Again, in the simplest terms, increasing or reducing pixel's brightness can be interpreted as adding or subtracting a fixed “gain” value (others may argue that a more natural approach would be to use a multiplier, while others still may bring the “vibrancy” approach into picture).
In RGB color space
The mathematically correct way to do the brightness is to first convert into HSL color space, adjust the L (luma) component, and then convert back into RGB. That gives the correct result but costs way too many transistors and cycles. So we've got improvise!
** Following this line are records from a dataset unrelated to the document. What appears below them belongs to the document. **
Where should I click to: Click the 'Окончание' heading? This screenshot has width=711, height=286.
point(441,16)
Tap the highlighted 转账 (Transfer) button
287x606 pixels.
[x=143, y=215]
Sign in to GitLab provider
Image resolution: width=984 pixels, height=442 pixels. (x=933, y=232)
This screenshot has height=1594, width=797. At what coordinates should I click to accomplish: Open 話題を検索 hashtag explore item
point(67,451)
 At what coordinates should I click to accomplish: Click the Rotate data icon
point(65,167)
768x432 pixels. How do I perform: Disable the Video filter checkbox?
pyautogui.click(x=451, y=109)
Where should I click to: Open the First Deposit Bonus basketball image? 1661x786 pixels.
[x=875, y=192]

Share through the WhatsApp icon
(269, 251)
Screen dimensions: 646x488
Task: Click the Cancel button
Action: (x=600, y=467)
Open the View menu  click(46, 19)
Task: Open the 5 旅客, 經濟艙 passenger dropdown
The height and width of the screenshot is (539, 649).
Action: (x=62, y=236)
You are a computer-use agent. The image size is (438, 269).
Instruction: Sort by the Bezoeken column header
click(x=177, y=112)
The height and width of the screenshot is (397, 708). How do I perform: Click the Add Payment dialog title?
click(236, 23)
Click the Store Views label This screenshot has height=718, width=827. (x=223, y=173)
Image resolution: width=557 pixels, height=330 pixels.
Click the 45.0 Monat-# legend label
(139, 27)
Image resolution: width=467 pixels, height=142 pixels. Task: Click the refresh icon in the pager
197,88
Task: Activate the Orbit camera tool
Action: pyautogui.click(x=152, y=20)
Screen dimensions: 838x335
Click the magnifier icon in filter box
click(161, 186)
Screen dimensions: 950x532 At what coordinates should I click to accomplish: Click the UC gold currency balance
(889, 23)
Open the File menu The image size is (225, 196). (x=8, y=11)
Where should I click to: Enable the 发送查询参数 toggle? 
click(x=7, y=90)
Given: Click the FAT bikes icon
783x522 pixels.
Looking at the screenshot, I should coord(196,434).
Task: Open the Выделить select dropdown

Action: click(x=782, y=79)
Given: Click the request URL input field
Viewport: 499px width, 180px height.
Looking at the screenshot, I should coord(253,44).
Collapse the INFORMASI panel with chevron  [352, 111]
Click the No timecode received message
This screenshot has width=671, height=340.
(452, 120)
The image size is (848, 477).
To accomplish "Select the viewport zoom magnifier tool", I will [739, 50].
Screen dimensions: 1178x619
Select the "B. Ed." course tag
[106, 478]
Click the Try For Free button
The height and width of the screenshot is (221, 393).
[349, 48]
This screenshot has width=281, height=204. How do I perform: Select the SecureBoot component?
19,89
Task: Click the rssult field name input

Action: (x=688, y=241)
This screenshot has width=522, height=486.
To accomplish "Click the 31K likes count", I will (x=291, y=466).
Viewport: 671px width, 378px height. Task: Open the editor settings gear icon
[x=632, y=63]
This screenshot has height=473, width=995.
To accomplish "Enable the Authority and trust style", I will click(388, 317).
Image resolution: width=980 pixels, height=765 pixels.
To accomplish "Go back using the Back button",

Here's the algorithm to follow, assuming \(R, G, B \in [0..4095] and br \in [-1024..+1023]\):
- calculate luminosity
- figure out the slope for each components based on whether luma is below or above 50%
- figure out if the new luma is going to cross the 50% boundary
- if luma does cross the 50% boundary figure out the knee point's value (chroma component for luma at 50%) and assign it to chroma component
- recalculate the slope based on new range
- just adjust the brightness additively and clamp the value to range \([0..4095]\)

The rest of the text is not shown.